Commissioning nodes stand for adding new nodes in current cluster which operates your Hadoop framework. In contrast, decommissioning nodes stands for removing nodes from your cluster. This is very useful feature to handle node failure during the operation of Hadoop cluster without stopping entire Hadoop nodes in your cluster.
You can’t decommission a DataNode or host with DataNode if number of the data nodes equals to the replication factor. if you attempt to decommission a datanode in such situation the data node decommission process will not complete. you have to abort the decommission process and change the replication factor.
In my case, I have two data node and decommission one will leave only on data node. Before decomm process , change the replication factor to 1.
Same can be done via command line.
hdfs dfs -setrep -R -w 1/
Now restart the stale services.
Now you can decomm the Datanode.
- Go to hosts
- Select the host or hosts that you want to decommission
- Click on Action -> Select “Hosts Decommission/suppress Alert”
- Host decommission in progress and will take some time.
- Once the host is decommissioned, the “Commission state” of the host will change to “decommissioned”.
Recommission is applicable only for hosts decommissioned using Cloudera Manager.
- Go to CM –> Hosts – >select decommissioned hosts – >Actions for selected – Hosts Recommission – > confirm.
Remove host from cluster:
The host which is decommissioned, now can be removed from cluster. Remove the roles from host and leave the management role.
Remove host from Cloudera Manager:
- Go to hosts -> select host to delete
- Stop agent on the host first.
service cloudera-scm-agent stop
- Now click on remove Host from cloudera.
Add New Host to Cluster:
New host can be added through, New Host wizard. Select cluster -> add Host wizard and follow the steps.
- Search the host with IP address or hostname and select it.

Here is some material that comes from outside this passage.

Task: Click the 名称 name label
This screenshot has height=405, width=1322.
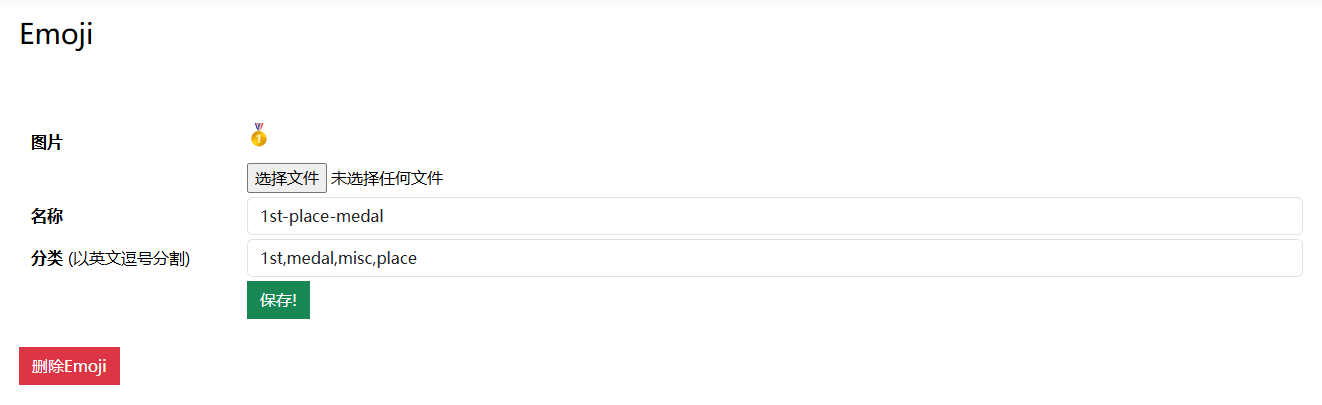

- Select type of CDH software installation. Selected matched withe existing set up.
- Above step will distribute/activate the CDH software.
- Create new template and select the roles and apply it to this host.
- Wait for deployment step to complete and see the roles started on new host.
- Addition is now complete
Addition role instances can be added to the new host.
Rebalance the cluster:
In HDFS, the blocks of the files are distributed among the datanodes as per the replication factor. Whenever you add a new datanode, the node will start receiving, storing the blocks of the new files. Though this sounds alright, the cluster is not balanced when you look at administrative point view. HDFS provides a balancer utility that analyzes block placement and balances data across the DataNodes. You can do it via Cloudera after addition of new DataNode.
- Go to the HDFS service.
- Ensure the service has a Balancer role.
- Select Actions > Rebalance.
- Click Rebalance to confirm.
You can also do the same from command line.
# Set the different threshold
hdfs balancer -threshold 5